Season your chickens with cloves, mace and pepper, lay them into your paste with sweet butter, gooseberries, sugar and whole mace. And when they be well baked, put thereto vergious, yolkes of egges strained, shake them together and set them into the Oven againe.
A Book of Cookery by Thomas Dawson (1650)
To bake Chickins
First season your Chickins with Sugar, Sinamon and Ginger, and so lay them in your pye; then put in upon them Gooseberries or Grapes, or Barberries, then put in some sweet Butter, and close them up, and when they bee almost baked, then put in a Caudle made with hard Egges and white wine and served it.
Rare and Excellent Receipts by Mary Tillinghast (1690)

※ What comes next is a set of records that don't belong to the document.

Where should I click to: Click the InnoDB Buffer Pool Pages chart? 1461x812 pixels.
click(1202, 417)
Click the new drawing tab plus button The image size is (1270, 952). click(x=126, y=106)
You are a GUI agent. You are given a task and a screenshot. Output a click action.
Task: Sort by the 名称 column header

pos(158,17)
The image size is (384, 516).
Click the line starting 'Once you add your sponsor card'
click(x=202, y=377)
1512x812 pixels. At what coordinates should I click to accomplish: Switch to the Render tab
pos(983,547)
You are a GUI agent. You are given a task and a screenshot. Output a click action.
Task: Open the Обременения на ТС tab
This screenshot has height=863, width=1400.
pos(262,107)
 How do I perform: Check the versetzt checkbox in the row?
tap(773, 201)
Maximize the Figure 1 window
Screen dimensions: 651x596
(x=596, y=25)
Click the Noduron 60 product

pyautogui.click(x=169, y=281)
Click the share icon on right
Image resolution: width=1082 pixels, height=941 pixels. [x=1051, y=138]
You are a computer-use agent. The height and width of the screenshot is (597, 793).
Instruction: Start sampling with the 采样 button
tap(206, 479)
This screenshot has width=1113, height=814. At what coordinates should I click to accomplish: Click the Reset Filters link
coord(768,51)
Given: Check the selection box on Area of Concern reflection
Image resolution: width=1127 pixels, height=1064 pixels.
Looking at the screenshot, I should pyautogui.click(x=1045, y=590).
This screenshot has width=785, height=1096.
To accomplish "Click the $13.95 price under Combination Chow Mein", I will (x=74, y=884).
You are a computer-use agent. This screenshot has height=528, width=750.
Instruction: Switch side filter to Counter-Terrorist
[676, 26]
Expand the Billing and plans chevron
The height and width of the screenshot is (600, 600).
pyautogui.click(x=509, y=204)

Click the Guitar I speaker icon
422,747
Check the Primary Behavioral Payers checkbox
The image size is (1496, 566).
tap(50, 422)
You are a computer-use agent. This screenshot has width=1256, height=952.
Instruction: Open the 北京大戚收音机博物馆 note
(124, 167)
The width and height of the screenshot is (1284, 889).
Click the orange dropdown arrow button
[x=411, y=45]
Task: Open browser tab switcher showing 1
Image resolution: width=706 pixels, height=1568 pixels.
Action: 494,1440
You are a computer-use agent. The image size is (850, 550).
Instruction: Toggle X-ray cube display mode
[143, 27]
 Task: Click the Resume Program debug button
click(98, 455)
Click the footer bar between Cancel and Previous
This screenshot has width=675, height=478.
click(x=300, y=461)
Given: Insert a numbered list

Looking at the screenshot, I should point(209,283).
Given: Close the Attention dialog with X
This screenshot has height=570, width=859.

How to make a Chicken Pye sweet.
Take half a dozen of Chickens an break all their Bones with a Rowling-pin, then truss them; or else you may cut the Chickens into quarters’which is most proper for a sweet Pie; then seasoning, take half an Once of beaten Cinnamon, one large Nutmeg grated, half a Pound of Sugar, and a little Salt; then season your Chickens with it and put them into the Pie; then lay on some suckets of lettice, and some Suckets of Lemons, some slices of raw Lemons, and some preserv’d Barberries, a Pound of Butter, the Marrow of two Bones; then close the Pie: Two hours of baking is enough for this Pie.
How to Make a Caudle for this Pie.
Take a Pint of White-Whine, and a little Vergise, then make it boyl; then brew it with a good piece of butter, and the Yolks of four Eggs; sweeten it with sugar to your taste, but not too sweet; when the Pie is bak’d, put it into the Pie before it goes to the Table; and shake it, when it is in the Pie.
English Housewifry Exemplified by Elizabeth Moxon (1764)
To make a sweet CHICKEN PIE.
Break the chicken bones, cut them in little bits, season them lightly with mace and salt, take the yolks of four eggs boiled hard and quartered, five artichoke-bottoms, half a pound of sun raisins stoned, half a pound of citron, half a pound of lemon, half a pound of marrow, a few forc’d-meat-balls, and half a pound of currans well cleaned, so make a light puff-paste, but put no paste in the bottom; when it is baked take a little white wine, a little juice of either orange or lemon, the yolk of an egg well beat, and mix them together, make it hot and put it into your pie; when you serve it up take the same ingredients you use for a lamb or veal pie, only leave out the artichokes
*Now that chicken is an everyday and largely unmemorable food, “chicken” pretty much just means “chicken”. However, this wasn’t always the case in the recent past, different developmental stages and sexes having specific terms, so for clarity I will use “chicken” in the modern sense.